Ouverture du train à la concurrence en France : c’est quoi ? Où en est-on ?

Ouverture du train à la concurrence

© Ouverture du train à la concurrence – Google Images

Le secteur du transport ferroviaire en France est concerné par l’ouverture à la concurrence. La première concernait le marché des marchandises en 2000. Aujourd’hui, ce sont les trains de voyageurs qui s’ouvrent en France : le marché des lignes régionales (TER) et inter-régionales (TET) et le marché en libre accès tel que les lignes à grande vitesse (TGV).

L’ouverture du train à la concurrence se fait actuellement de manière progressive. En ce qui concerne l’exploitation des TER, il est prévu que les appels d’offre soient lancés dès décembre 2019. A partir de l’année 2023, ces derniers deviendront obligatoires. Les sénateurs veulent respecter ce calendrier au nom de l’amélioration des services de transport.

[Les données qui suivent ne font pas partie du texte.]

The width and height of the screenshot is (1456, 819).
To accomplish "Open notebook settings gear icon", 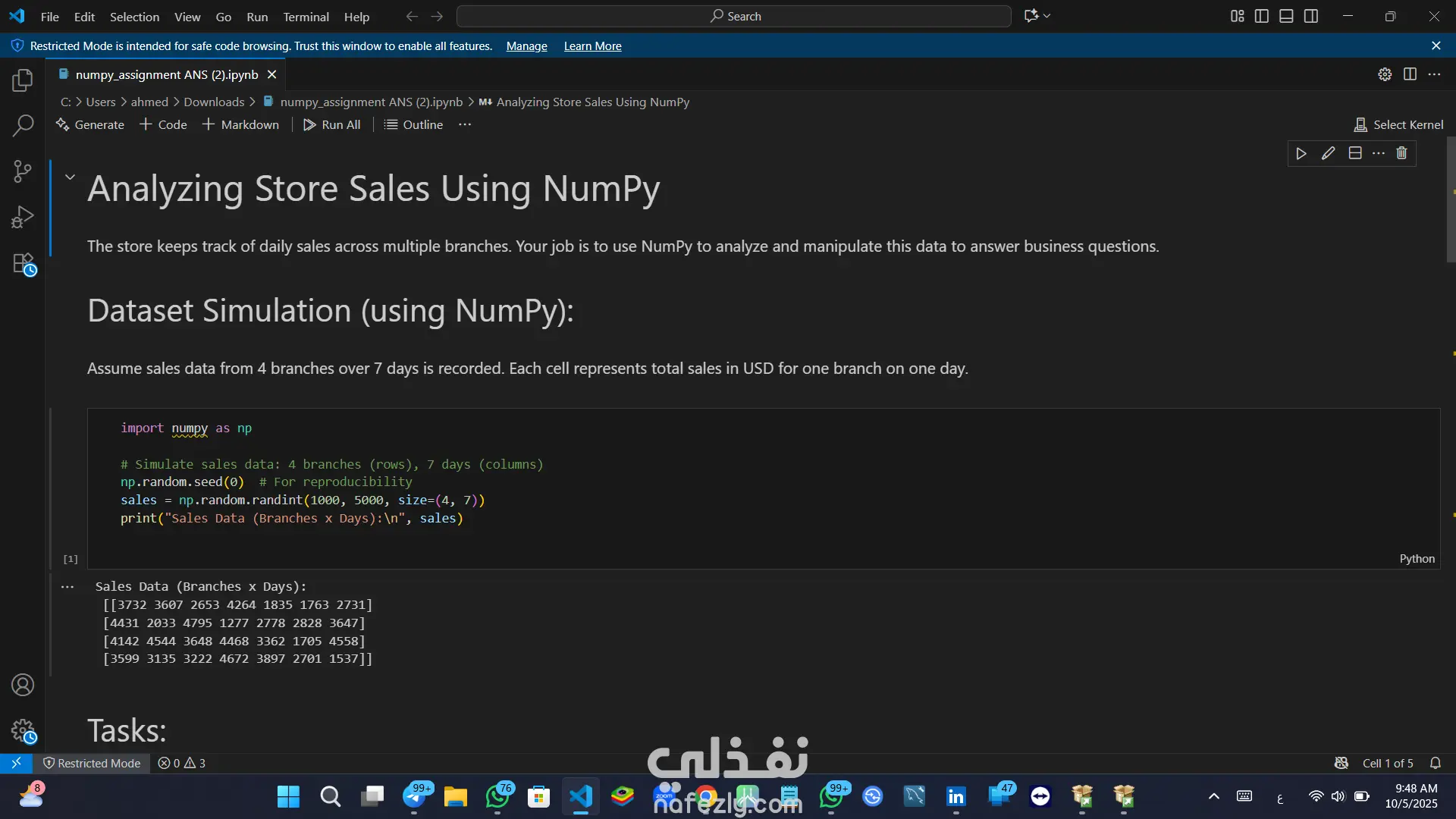I will tap(1385, 74).
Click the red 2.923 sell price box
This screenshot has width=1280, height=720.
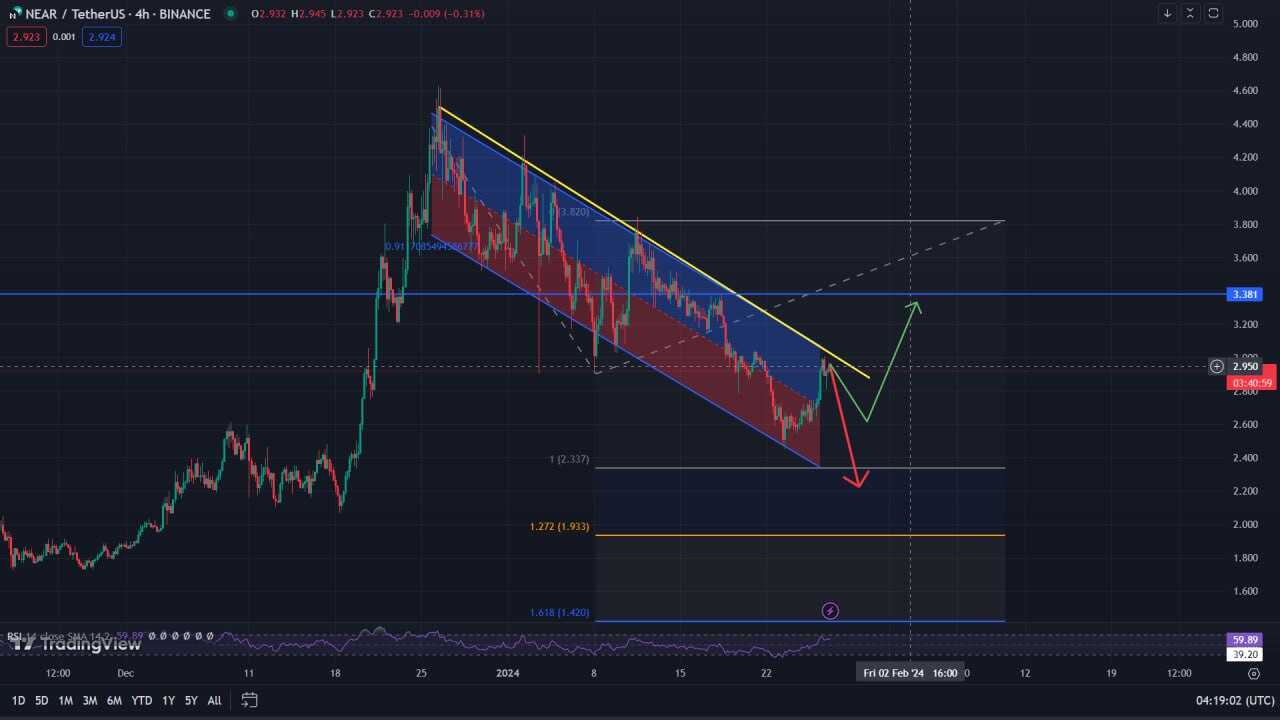click(25, 36)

  • Mais où en est-on aujourd’hui ?

D’abord, 8 régions françaises se sont engagées dans la démarche de l’ouverture à la concurrence. Les nouvelles entreprises privées de transport auront le droit de circuler directement sur les lignes dès 2021. Le nombre d’opérateurs intéressés par l’ouverture à la concurrence en France ne cesse de croître. La plupart d’entre eux sont de l’Allemagne, de l’Italie et de l’Espagne.

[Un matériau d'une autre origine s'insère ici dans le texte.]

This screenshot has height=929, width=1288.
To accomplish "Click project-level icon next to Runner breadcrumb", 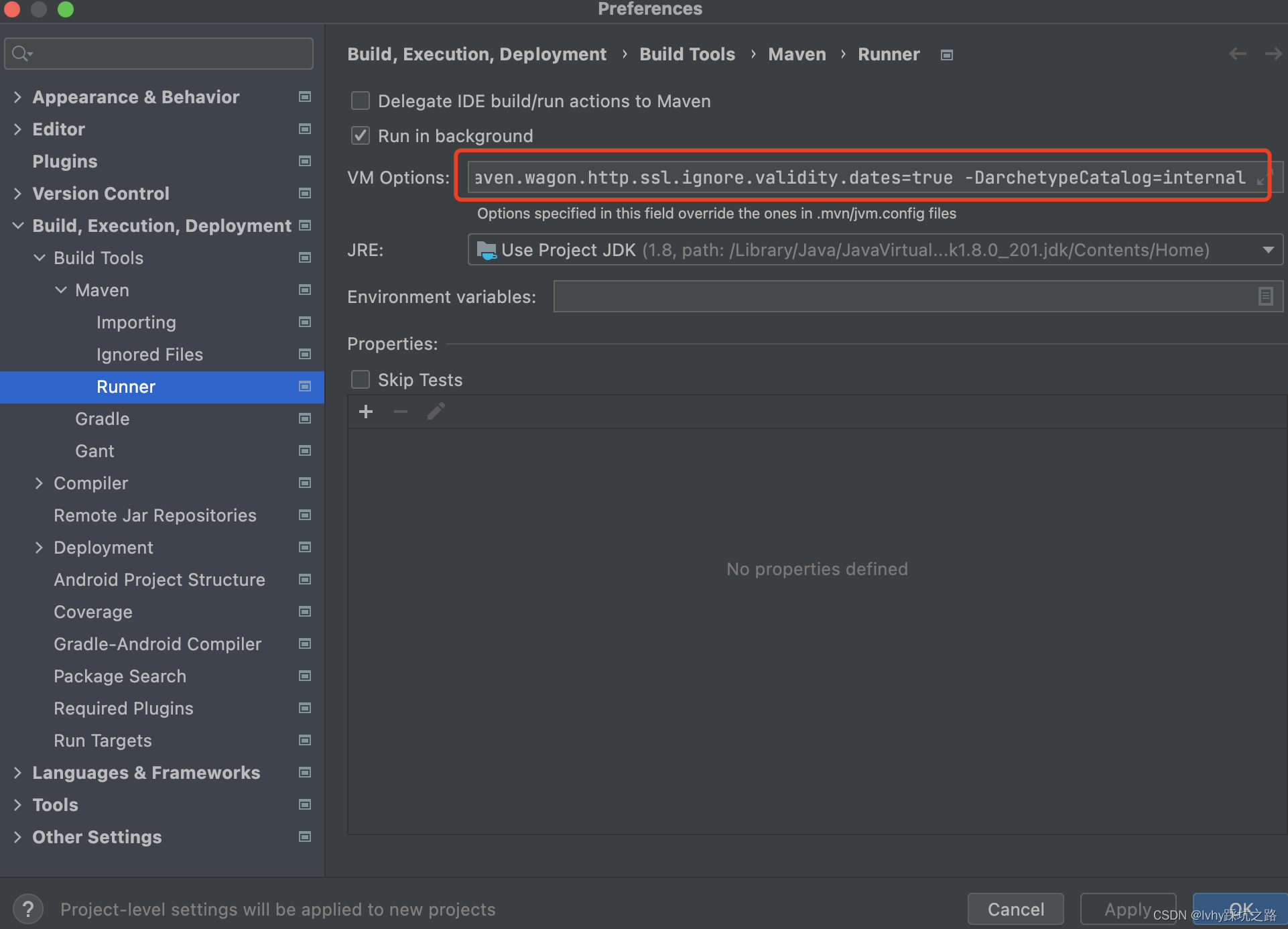I will [x=946, y=55].
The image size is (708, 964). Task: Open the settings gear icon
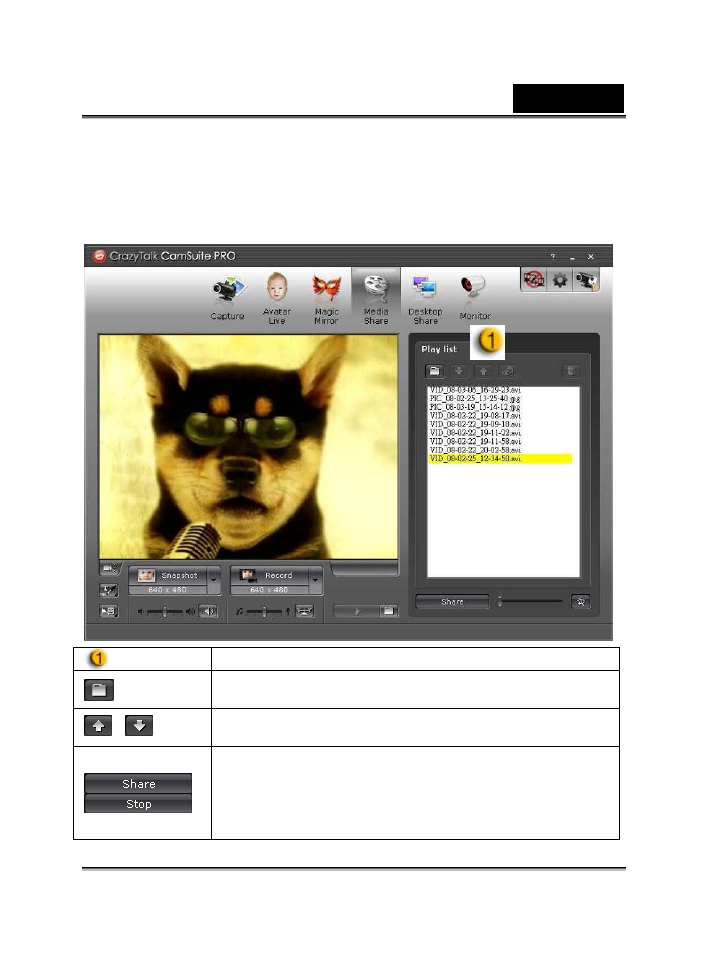pyautogui.click(x=561, y=281)
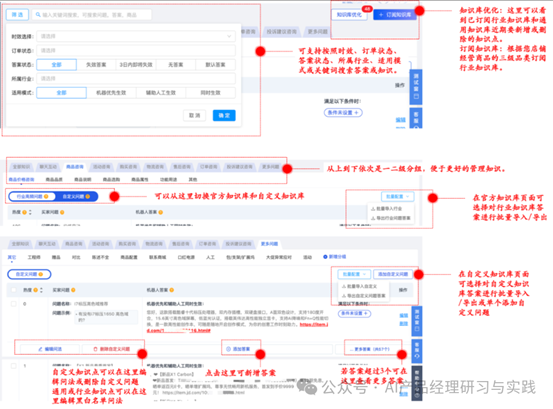
Task: Click the 编辑问法 pencil icon button
Action: tap(40, 349)
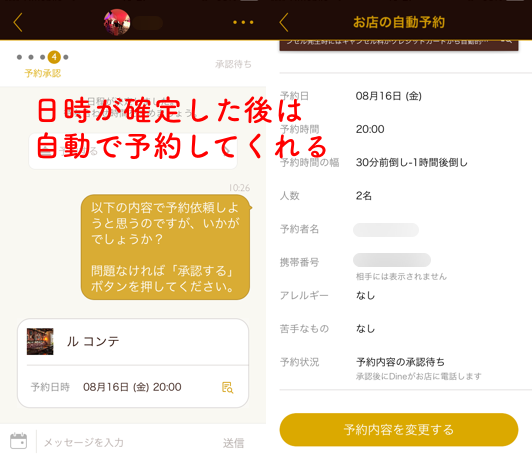Click the メッセージを入力 message field
This screenshot has width=532, height=460.
click(x=129, y=442)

  • Ouverture à la concurrence, quels changements ?

L’ouverture du réseau ferroviaire français à la concurrence sera effective en janvier 2021 pour les lignes TGV et au plus tard 2023 les lignes conventionnées. Avec cette ouverture, c’est la fin du monopole de la SNCF.

Ainsi, en l’échange d’une exploitation exclusive d’une ligne à grande vitesse, les opérateurs privés devront prendre en charge des lignes non rentables.

Faire rentrer de nouveaux acteurs (comme c’est le cas pour l’Allemagne), permet de re-dynamiser les lignes de train. Cela permettrait aussi de faire des économies, notamment sur les trains régionaux qui sont actuellement subventionnés par les régions.

De plus, en recourant à des entreprises privées qui proposent des services moins chers que la SNCF, les dépenses pourront baisser de plus de 20 % ce qui permettrait d’investir pour améliorer le trafic sur les lignes déficitaires.

Enfin, sur ce marché concurrentiel, les entreprises privées chercheront à se distinguer et à séduire leur clientèle. Les voyageurs, auront donc plus de liberté de choisir leurs tarifs tout en profitant d’un service de qualité.